(Beginning of Records for the exercise)

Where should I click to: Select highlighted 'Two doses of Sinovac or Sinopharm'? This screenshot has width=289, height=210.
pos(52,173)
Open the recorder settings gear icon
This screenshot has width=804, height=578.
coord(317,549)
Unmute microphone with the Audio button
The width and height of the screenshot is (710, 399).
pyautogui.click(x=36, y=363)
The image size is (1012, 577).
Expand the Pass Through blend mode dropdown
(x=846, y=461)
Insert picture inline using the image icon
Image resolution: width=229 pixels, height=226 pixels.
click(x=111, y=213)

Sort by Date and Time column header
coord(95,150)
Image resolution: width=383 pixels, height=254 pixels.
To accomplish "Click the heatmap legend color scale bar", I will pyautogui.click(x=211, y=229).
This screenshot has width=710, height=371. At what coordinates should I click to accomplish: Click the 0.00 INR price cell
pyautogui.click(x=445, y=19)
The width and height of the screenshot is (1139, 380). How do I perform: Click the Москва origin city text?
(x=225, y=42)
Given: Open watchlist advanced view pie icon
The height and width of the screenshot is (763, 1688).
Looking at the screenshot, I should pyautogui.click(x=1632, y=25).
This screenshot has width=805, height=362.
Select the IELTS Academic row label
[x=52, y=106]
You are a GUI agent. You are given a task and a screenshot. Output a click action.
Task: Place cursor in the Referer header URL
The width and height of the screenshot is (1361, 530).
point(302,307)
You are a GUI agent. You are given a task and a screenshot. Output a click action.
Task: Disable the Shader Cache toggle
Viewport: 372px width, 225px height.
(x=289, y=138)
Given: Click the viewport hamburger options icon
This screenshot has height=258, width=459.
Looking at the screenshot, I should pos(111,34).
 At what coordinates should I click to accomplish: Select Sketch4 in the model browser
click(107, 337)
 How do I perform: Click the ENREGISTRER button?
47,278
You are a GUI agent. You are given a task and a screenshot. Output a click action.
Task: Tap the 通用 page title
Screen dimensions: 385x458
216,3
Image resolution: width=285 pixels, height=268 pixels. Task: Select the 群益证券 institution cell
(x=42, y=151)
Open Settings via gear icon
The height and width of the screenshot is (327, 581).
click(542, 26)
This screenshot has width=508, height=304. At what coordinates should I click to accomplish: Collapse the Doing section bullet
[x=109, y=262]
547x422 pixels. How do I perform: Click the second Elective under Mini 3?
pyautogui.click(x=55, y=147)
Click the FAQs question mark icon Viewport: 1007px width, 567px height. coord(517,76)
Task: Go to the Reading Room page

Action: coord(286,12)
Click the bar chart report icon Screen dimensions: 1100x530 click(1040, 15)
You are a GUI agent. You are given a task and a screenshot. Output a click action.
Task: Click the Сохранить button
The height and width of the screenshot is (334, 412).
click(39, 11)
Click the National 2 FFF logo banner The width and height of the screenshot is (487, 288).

(End of Records for the exercise)

▸ Try it: All of the lines above must be returned exactly as they stand.

▸ Answer space:
Where should I click to: Select highlighted 'Two doses of Sinovac or Sinopharm'? This screenshot has width=289, height=210.
pos(52,173)
Open the recorder settings gear icon
This screenshot has width=804, height=578.
coord(317,549)
Unmute microphone with the Audio button
The width and height of the screenshot is (710, 399).
pyautogui.click(x=36, y=363)
The image size is (1012, 577).
Expand the Pass Through blend mode dropdown
(x=846, y=461)
Insert picture inline using the image icon
Image resolution: width=229 pixels, height=226 pixels.
click(x=111, y=213)

Sort by Date and Time column header
coord(95,150)
Image resolution: width=383 pixels, height=254 pixels.
To accomplish "Click the heatmap legend color scale bar", I will pyautogui.click(x=211, y=229).
This screenshot has width=710, height=371. At what coordinates should I click to accomplish: Click the 0.00 INR price cell
pyautogui.click(x=445, y=19)
The width and height of the screenshot is (1139, 380). How do I perform: Click the Москва origin city text?
(x=225, y=42)
Given: Open watchlist advanced view pie icon
The height and width of the screenshot is (763, 1688).
Looking at the screenshot, I should pyautogui.click(x=1632, y=25).
This screenshot has width=805, height=362.
Select the IELTS Academic row label
[x=52, y=106]
You are a GUI agent. You are given a task and a screenshot. Output a click action.
Task: Place cursor in the Referer header URL
The width and height of the screenshot is (1361, 530).
point(302,307)
You are a GUI agent. You are given a task and a screenshot. Output a click action.
Task: Disable the Shader Cache toggle
Viewport: 372px width, 225px height.
(x=289, y=138)
Given: Click the viewport hamburger options icon
This screenshot has height=258, width=459.
Looking at the screenshot, I should pos(111,34).
 At what coordinates should I click to accomplish: Select Sketch4 in the model browser
click(107, 337)
 How do I perform: Click the ENREGISTRER button?
47,278
You are a GUI agent. You are given a task and a screenshot. Output a click action.
Task: Tap the 通用 page title
Screen dimensions: 385x458
216,3
Image resolution: width=285 pixels, height=268 pixels. Task: Select the 群益证券 institution cell
(x=42, y=151)
Open Settings via gear icon
The height and width of the screenshot is (327, 581).
click(542, 26)
This screenshot has width=508, height=304. At what coordinates should I click to accomplish: Collapse the Doing section bullet
[x=109, y=262]
547x422 pixels. How do I perform: Click the second Elective under Mini 3?
pyautogui.click(x=55, y=147)
Click the FAQs question mark icon Viewport: 1007px width, 567px height. coord(517,76)
Task: Go to the Reading Room page

Action: coord(286,12)
Click the bar chart report icon Screen dimensions: 1100x530 click(1040, 15)
You are a GUI agent. You are given a task and a screenshot. Output a click action.
Task: Click the Сохранить button
The height and width of the screenshot is (334, 412).
click(39, 11)
Click the National 2 FFF logo banner The width and height of the screenshot is (487, 288).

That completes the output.